BEGIN
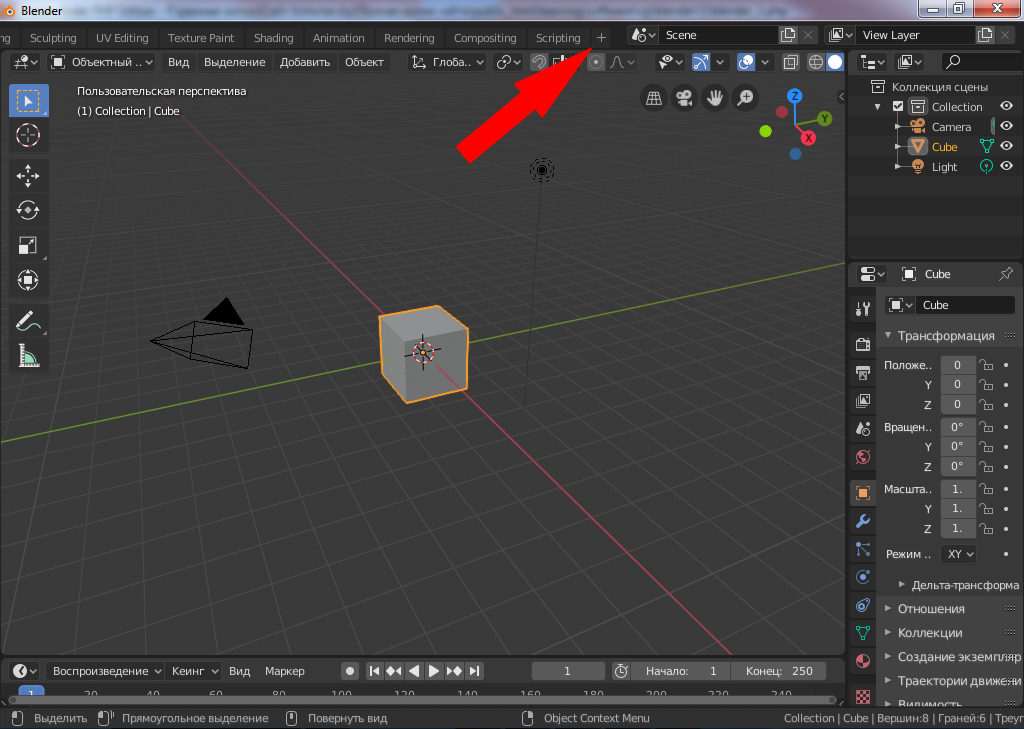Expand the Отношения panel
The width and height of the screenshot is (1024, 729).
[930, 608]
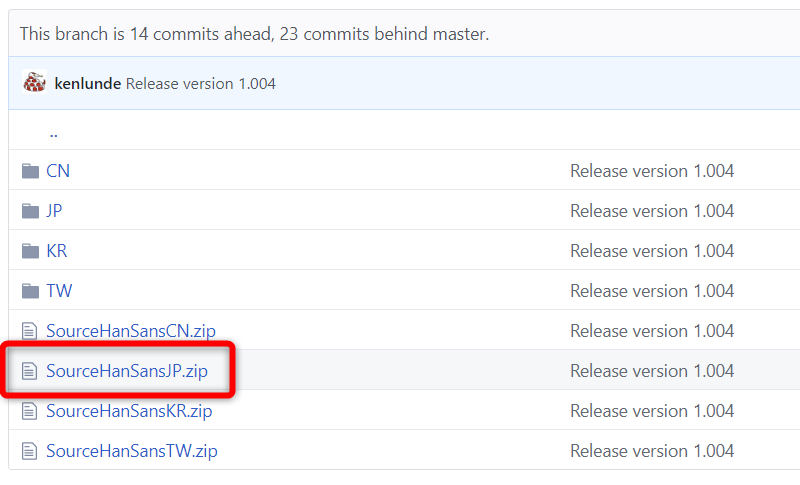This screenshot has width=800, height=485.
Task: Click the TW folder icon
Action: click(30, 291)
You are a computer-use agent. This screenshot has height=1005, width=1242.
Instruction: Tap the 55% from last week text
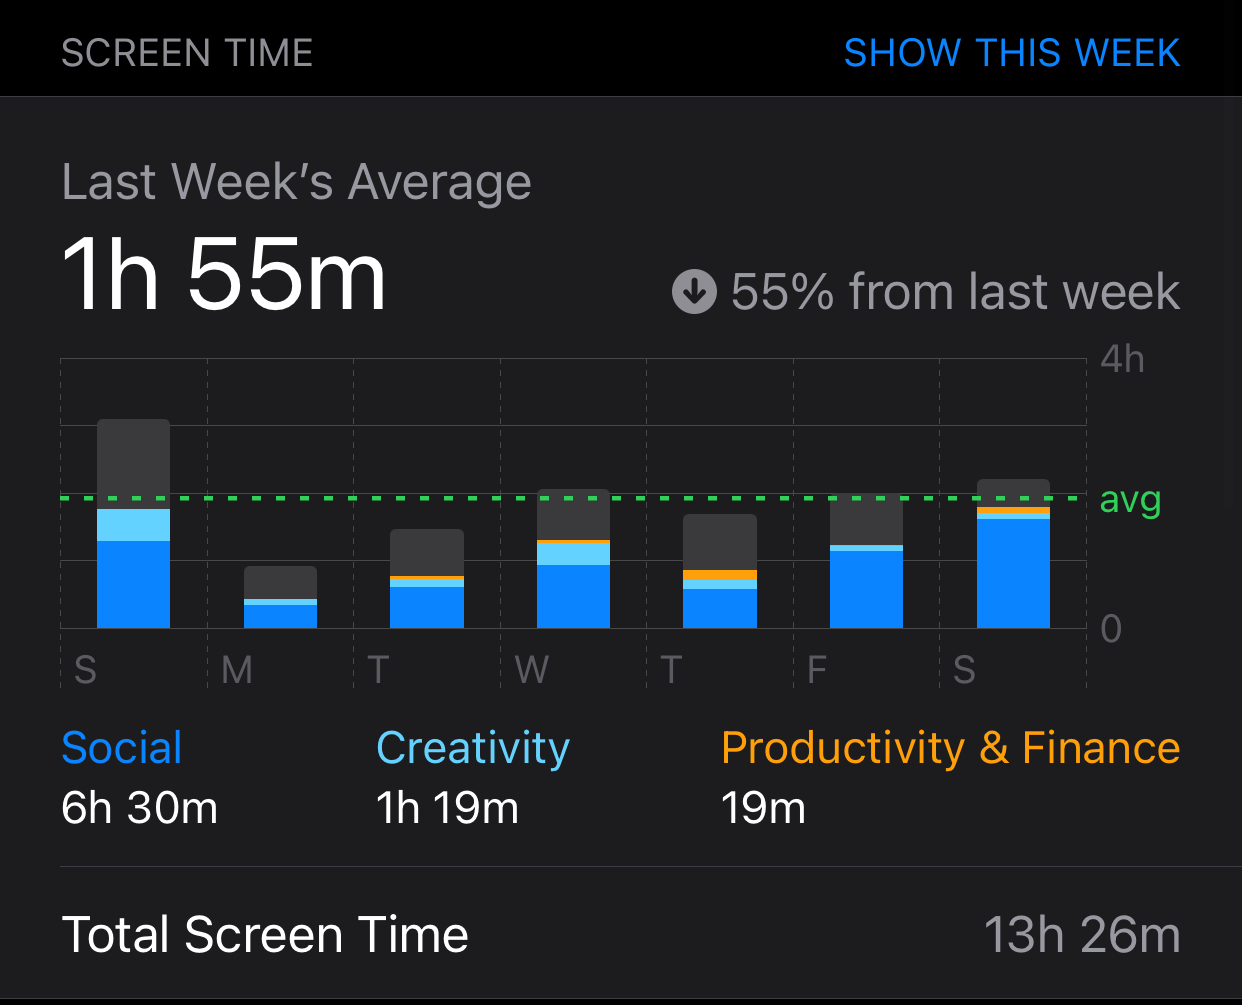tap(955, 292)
END
**Task statement:** Look above for the line containing "You are a computer-use", then retype it and each line after it to the end of the records, exactly and without pictures.

**Exercise answer:**
You are a computer-use agent. This screenshot has height=1005, width=1242.
Instruction: Tap the 55% from last week text
tap(955, 292)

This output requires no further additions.